How to use `last()` when mutating by group with {dbplyr}?

How to use `last()` when mutating by group with {dbplyr}? - sql

Consider the following remote table:
library(dbplyr)
library(dplyr, w = F)
remote_data <- memdb_frame(
grp = c(2, 2, 2, 1, 3, 1, 1),
win = c("B", "C", "A", "B", "C", "A", "C"),
id = c(1,3,5,7,2,4,6),
)
I wish to group by grp, order by win and take the last id.
This is fairly straightforward if I collect first
# intended output when collecting first
remote_data %>%
collect() %>%
arrange(grp, win) %>%
group_by(grp) %>%
mutate(last_id = last(id)) %>%
ungroup()

→ What to do
1) Translate this sentence from the dbplyr post into Spanish: "I wish to group by grp, order by win and take the last id."
2) From the dbplyr post, write out the passage that begins at the words "library(dplyr, w = F)" and ends after "the last id.".

→ Provided material

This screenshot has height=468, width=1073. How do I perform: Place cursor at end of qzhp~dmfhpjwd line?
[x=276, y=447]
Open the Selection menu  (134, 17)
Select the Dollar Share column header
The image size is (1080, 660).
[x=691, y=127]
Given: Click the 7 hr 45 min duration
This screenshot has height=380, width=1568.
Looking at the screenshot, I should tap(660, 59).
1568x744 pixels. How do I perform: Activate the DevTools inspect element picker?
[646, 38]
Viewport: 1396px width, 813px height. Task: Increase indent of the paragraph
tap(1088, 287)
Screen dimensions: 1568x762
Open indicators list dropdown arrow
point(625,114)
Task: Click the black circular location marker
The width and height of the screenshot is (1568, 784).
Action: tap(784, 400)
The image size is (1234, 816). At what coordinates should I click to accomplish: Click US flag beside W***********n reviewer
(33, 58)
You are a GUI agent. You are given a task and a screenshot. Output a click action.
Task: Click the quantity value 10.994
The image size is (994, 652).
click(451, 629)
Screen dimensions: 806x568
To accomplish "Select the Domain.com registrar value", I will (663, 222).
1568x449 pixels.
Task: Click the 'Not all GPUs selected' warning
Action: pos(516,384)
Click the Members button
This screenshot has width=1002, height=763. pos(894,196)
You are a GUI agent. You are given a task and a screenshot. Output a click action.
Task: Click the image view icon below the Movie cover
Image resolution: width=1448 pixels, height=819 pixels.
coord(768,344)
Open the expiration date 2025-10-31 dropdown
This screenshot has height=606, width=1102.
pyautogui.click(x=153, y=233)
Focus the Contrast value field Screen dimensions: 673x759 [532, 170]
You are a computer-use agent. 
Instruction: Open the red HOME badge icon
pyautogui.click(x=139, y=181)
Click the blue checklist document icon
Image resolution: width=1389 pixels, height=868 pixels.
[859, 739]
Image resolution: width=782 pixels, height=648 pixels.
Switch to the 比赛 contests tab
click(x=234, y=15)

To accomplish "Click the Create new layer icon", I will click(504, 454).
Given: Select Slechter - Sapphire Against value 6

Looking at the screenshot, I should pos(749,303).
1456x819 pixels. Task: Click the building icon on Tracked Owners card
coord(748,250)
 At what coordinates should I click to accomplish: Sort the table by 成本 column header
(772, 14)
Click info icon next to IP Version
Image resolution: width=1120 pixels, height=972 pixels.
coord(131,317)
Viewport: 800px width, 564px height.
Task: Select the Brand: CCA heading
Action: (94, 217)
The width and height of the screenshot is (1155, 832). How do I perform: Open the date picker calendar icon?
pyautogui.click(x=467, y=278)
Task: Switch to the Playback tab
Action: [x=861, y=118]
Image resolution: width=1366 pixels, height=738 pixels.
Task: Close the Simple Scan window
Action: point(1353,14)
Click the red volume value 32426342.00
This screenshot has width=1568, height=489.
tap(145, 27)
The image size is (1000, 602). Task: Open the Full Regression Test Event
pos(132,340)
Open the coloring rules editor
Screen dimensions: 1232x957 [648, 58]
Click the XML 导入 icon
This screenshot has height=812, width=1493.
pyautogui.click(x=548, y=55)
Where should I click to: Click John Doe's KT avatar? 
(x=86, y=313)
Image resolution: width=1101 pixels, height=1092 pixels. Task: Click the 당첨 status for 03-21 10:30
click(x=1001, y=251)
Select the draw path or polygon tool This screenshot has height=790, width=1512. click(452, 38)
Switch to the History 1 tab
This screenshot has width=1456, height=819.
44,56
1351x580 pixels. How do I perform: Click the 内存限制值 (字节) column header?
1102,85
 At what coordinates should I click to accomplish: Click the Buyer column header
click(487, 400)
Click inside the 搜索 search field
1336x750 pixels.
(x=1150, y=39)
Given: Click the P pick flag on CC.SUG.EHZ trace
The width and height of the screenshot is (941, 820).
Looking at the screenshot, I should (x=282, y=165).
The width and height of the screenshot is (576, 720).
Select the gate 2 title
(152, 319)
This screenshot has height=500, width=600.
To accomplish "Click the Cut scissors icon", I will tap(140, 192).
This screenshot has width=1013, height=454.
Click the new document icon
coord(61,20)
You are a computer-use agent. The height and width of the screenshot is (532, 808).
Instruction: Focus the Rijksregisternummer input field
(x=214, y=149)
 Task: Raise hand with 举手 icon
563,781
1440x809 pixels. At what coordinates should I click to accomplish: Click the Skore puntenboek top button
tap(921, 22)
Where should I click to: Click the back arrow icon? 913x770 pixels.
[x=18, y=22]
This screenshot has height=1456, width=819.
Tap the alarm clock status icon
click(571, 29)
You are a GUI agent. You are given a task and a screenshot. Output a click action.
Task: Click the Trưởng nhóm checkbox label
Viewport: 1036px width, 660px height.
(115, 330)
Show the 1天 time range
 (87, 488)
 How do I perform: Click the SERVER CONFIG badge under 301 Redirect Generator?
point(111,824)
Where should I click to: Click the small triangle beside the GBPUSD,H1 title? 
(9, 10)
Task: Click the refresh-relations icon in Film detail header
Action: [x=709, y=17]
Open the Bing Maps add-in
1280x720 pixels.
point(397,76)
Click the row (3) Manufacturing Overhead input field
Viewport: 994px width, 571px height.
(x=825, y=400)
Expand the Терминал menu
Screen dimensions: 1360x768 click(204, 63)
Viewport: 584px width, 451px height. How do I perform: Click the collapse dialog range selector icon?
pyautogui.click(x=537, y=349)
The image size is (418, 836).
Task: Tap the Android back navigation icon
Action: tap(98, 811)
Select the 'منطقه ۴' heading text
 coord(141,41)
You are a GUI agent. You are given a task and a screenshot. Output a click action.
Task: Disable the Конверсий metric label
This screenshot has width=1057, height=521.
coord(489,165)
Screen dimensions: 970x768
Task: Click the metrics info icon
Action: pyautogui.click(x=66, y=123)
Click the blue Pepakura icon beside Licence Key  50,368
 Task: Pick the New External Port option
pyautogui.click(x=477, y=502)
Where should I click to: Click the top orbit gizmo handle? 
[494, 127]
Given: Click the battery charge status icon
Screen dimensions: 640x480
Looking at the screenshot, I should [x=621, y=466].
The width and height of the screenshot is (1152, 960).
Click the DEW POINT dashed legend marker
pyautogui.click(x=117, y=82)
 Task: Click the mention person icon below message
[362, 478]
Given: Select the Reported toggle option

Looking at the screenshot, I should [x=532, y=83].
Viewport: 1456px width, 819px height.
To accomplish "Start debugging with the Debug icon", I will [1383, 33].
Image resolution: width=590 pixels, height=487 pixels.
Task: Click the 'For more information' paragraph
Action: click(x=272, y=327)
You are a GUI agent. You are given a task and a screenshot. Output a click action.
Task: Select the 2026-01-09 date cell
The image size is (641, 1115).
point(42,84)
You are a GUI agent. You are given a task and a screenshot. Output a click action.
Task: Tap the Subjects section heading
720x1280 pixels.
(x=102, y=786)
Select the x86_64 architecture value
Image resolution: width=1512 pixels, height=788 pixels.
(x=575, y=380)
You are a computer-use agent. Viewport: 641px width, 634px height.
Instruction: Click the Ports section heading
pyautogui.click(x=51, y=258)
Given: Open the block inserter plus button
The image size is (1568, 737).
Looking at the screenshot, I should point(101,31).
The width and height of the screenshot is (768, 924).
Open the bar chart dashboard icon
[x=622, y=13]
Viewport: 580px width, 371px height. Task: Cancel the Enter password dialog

→ Task responses
1) Quiero agrupar por grp, ordenar por win y tomar el último id.

2)
library(dplyr, w = F)
remote_data <- memdb_frame(
grp = c(2, 2, 2, 1, 3, 1, 1),
win = c("B", "C", "A", "B", "C", "A", "C"),
id = c(1,3,5,7,2,4,6),
)
I wish to group by grp, order by win and take the last id.